Bicara tentang people power, memang nggak ada habisnya. Hampir semua gejolak yang ada dibelahan bumi, memakai people power untuk bergerak demi meruntuhkan sebuah rejim. Gerakan reformasi 1998 dan pilkada DKI tempo hari, keduanya memakai people power untuk menggelembungkan aksinya.
Lantas, apa beda antara keduanya?
People power secara harfiah berarti kekuatan rakyat sebagai kekuatan sosial yang biasanya diterjemahkan sebagai gerakan rakyat secara masif untuk turun ke jalan guna menumbangkan sebuah rejim yang berkuasa.
People power ada 2 jenis. Pertama yang berdarah-darah. Itulah revolusi. Sedangkan yang kedua bersifat damai. Itulah reformasi.

Soal Latihan: Tentukan apakah setiap pernyataan berikut sesuai dengan teks tentang people power, lalu jawab ya atau tidak dengan kutipan persis kata-kata teks yang menentukannya: (a) People power terbagi menjadi dua jenis. (b) Reformasi merupakan jenis people power yang berdarah-darah. (c) Gerakan reformasi 1998 memakai people power. Butir-butir data ini merupakan bahan tersendiri yang tidak berkaitan dengan teks tersebut.

Data Hasil Ekstraksi:
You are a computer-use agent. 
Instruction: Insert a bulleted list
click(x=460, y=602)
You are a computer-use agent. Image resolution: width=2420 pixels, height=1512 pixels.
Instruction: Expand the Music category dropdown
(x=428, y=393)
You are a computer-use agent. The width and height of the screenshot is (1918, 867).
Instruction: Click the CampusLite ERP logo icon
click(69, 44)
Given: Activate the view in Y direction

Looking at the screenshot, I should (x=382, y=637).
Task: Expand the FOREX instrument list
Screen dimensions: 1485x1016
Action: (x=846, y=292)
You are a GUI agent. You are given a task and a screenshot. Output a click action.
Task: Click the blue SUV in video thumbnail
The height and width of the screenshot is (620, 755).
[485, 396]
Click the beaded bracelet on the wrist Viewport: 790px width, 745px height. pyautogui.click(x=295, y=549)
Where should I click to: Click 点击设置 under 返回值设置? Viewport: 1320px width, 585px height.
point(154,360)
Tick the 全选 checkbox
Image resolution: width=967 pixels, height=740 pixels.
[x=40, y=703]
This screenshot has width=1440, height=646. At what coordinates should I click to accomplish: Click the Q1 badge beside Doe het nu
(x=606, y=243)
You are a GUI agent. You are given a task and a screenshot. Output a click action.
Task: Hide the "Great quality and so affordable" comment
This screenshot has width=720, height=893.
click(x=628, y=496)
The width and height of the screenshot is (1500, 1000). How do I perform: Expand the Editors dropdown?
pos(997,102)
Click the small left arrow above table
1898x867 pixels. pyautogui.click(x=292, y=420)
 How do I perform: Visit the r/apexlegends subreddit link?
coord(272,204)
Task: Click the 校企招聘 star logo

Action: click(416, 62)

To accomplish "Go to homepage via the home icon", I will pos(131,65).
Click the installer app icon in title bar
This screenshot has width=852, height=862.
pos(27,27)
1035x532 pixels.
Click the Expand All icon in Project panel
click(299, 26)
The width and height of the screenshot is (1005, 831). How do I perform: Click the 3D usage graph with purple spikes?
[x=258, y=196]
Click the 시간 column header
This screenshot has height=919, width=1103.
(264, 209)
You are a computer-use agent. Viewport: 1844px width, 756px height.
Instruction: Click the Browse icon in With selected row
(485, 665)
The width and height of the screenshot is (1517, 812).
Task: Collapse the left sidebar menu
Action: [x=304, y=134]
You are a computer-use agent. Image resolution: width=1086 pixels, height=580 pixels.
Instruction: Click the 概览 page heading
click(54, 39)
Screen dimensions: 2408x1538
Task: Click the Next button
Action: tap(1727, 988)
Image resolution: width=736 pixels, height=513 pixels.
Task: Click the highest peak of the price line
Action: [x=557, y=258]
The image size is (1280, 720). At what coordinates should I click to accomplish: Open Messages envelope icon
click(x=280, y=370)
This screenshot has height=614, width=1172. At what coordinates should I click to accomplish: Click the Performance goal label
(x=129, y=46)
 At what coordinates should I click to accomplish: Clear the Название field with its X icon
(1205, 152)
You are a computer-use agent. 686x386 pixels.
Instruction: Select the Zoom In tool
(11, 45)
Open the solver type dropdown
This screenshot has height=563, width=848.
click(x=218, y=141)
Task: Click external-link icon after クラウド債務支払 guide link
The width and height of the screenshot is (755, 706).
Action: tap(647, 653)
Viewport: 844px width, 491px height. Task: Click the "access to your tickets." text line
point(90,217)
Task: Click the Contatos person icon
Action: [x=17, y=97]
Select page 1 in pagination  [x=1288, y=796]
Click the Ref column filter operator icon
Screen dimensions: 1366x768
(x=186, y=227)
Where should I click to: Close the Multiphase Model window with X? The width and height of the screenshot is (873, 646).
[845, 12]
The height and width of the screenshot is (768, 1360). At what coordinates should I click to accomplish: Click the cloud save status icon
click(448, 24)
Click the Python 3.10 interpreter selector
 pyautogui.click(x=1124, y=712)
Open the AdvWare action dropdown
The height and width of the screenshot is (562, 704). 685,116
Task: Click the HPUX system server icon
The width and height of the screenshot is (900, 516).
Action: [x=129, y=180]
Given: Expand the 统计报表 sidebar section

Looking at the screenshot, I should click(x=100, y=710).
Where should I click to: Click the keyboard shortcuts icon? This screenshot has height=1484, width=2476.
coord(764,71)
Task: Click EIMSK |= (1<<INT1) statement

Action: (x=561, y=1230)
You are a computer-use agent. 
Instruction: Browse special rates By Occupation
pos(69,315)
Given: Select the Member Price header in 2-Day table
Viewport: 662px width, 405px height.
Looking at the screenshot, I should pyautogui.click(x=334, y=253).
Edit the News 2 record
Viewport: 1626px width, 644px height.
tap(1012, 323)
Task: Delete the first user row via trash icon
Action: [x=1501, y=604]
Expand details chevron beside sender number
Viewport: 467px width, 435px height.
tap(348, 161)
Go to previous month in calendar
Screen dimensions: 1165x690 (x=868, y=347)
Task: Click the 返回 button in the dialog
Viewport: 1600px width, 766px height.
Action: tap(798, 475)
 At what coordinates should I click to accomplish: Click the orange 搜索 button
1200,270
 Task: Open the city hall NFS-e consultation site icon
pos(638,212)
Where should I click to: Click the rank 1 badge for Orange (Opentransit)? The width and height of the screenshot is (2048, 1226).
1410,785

Jawaban Benar:
(a) Ya: "People power ada 2 jenis."
(b) Tidak: "Sedangkan yang kedua bersifat damai. Itulah reformasi."
(c) Ya: "Gerakan reformasi 1998 dan pilkada DKI tempo hari, keduanya memakai people power untuk menggelembungkan aksinya."